Cuando puso la paellera todavía cubierta con papel de estraza sobre la mesa para empezar a servir el arroz ya sabía lo que le esperaba en unos minutos:

– Sabe raro -dijo la hermana más pequeña.

– ¡No me gusta! ¿Qué le has echado? -preguntó el padre.

– ¡Es diferente! -trató de apaciguar los ánimos la madre que, en cuanto la olió, sabía con certeza absoluta lo que había sucedido.

– La hice con los ingredientes del libro de recetas que le dieron a mamá -se excusó cabizbajo Benigno.

– Pues, por favor, ¡no vuelvas a hacerla como dice el libro, sino como siempre se ha hecho en esta casa! -decretó con firmeza el padre, que ordenó a continuación mirando a los más pequeños- Vamos a comerla todos porque no se puede tirar la comida con la cantidad de hambre que hay en el mundo. ¡Eso sería una indecencia! -Exclamó por último horrorizado.

El resto del almuerzo se hizo en silencio, aunque los más pequeños no dejaron de hacerle muecas de reprobación a Benigno, que aguantó el tipo como pudo y además tuvo que repetir para que no quedara ni un grano de arroz en la paellera, siguiendo el ejemplo de sus padres, que se sirvieron los primeros una segunda ronda y que aprovecharon la situación para inculcarle a sus hijos que hay que estar juntos a las duras y a las maduras, y apoyarse sin reproches, aunque con gesto serio, en los fracasos, más que alegrarse por los éxitos, y que en eso consistía ser una familia.

La lección que aprendió Benigno en aquella ocasión es que no se pude tener fe ciega en nada ni en nadie, que hay que observar y analizar cada nueva propuesta o idea y valorar si es mejor que lo que había antes, no sólo desde el punto de vista material, sino, sobre todo, de los sentimientos humanos, propios y ajenos. Asimiló que a veces las oportunidades no consisten en subirse a una guagua en marcha donde todos parece que quieren ir pero que sólo conduce uno o, en el peor de los casos, no hay nadie al volante; sino que las auténticas oportunidades aparecen al mantenerse firme sobre el terreno sólido de las convicciones y de los afectos de las personas que quieres y te quieren.

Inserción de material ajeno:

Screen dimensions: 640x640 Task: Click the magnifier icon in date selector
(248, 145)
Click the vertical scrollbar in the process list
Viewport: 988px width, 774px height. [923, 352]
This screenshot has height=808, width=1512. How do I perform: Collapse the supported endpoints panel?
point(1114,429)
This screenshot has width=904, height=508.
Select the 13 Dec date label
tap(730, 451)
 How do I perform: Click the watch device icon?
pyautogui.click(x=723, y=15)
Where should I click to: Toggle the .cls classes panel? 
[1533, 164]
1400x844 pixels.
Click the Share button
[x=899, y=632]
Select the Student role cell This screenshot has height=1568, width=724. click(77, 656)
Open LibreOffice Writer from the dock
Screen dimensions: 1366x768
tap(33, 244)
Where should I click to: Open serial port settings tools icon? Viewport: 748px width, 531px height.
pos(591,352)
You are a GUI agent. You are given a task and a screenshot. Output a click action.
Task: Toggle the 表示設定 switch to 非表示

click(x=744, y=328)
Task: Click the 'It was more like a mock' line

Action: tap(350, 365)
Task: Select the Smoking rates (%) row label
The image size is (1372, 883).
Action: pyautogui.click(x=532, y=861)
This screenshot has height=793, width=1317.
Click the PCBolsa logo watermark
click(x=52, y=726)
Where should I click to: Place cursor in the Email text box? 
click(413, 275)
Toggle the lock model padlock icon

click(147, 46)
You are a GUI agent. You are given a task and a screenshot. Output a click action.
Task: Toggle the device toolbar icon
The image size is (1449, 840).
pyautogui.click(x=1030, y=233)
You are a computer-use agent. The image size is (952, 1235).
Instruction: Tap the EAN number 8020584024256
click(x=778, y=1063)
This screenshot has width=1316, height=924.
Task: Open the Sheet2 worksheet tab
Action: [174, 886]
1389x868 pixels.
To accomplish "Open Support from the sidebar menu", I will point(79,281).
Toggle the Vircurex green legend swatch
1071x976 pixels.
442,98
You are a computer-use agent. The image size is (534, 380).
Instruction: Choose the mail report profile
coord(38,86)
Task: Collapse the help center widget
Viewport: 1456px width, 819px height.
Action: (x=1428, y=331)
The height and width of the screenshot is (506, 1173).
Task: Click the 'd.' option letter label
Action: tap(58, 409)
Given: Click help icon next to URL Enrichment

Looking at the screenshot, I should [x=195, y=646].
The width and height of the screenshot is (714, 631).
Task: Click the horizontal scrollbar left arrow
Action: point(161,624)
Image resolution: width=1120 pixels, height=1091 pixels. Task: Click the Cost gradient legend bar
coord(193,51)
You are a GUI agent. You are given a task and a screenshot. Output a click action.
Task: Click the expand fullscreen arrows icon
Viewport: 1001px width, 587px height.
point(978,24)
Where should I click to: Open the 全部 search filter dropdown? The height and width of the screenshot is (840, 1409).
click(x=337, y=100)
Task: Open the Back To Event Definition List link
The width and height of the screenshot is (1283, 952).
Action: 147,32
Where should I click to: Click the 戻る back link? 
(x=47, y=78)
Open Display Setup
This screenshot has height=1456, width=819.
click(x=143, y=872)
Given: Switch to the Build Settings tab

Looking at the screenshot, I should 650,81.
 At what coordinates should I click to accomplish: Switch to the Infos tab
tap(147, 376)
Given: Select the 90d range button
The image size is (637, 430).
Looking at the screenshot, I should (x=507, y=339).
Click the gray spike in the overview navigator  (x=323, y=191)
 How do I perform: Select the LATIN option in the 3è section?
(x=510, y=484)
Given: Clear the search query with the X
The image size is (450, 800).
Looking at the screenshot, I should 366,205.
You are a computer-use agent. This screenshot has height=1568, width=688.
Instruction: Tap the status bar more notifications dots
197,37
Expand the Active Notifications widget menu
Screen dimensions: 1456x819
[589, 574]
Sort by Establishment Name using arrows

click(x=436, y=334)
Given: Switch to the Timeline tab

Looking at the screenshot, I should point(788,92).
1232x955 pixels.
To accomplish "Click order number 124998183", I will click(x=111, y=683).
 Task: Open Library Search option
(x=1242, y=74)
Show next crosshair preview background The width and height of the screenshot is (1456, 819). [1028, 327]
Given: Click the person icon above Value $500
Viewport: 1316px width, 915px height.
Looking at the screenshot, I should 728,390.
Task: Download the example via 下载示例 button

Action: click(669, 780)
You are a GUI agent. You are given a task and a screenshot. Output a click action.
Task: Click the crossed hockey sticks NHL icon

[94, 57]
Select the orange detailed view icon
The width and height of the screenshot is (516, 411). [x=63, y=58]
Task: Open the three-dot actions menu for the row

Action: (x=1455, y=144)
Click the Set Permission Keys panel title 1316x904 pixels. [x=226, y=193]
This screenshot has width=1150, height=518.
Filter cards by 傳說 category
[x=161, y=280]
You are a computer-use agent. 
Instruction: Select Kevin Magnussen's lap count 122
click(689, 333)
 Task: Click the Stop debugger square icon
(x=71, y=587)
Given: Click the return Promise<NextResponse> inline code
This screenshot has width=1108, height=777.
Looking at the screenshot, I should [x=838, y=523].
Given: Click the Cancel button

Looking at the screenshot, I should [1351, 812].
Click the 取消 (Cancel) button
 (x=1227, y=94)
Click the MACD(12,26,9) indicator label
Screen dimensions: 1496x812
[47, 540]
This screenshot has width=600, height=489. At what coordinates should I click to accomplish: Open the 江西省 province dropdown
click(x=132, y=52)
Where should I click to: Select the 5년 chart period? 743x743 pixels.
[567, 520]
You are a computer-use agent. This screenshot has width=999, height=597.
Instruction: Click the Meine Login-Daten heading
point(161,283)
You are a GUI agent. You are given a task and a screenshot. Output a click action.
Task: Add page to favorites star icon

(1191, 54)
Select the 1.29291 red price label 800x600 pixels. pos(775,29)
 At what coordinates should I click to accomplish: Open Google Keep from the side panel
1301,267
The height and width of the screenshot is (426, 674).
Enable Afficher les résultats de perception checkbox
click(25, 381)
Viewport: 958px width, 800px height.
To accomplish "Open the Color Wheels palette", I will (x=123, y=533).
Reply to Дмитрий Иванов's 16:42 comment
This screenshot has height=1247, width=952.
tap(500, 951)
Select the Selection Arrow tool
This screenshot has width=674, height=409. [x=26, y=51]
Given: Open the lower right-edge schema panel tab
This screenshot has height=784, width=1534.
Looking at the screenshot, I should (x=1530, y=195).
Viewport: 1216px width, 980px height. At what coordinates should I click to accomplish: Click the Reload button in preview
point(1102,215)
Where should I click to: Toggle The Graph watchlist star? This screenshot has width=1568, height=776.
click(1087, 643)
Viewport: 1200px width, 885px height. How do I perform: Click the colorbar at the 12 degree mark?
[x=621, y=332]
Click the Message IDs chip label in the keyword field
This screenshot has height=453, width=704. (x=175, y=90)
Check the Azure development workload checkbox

Pero lo peor de aquel horrible día no serían las burlas de sus hermanos al respecto cada vez que tenían oportunidad de recordar el fiasco, sino haber comprobado en carne propia que sus amados libros podían equivocarse o adaptar su contenido en favor de determinados criterios o intereses y que la última palabra pertenecía al lector sólo si tenía espíritu crítico, porque, si no era así, esa última palabra la dictaminaba el patrocinador, el propietario de la empresa editora, el pagador del encargo o la propia imprenta.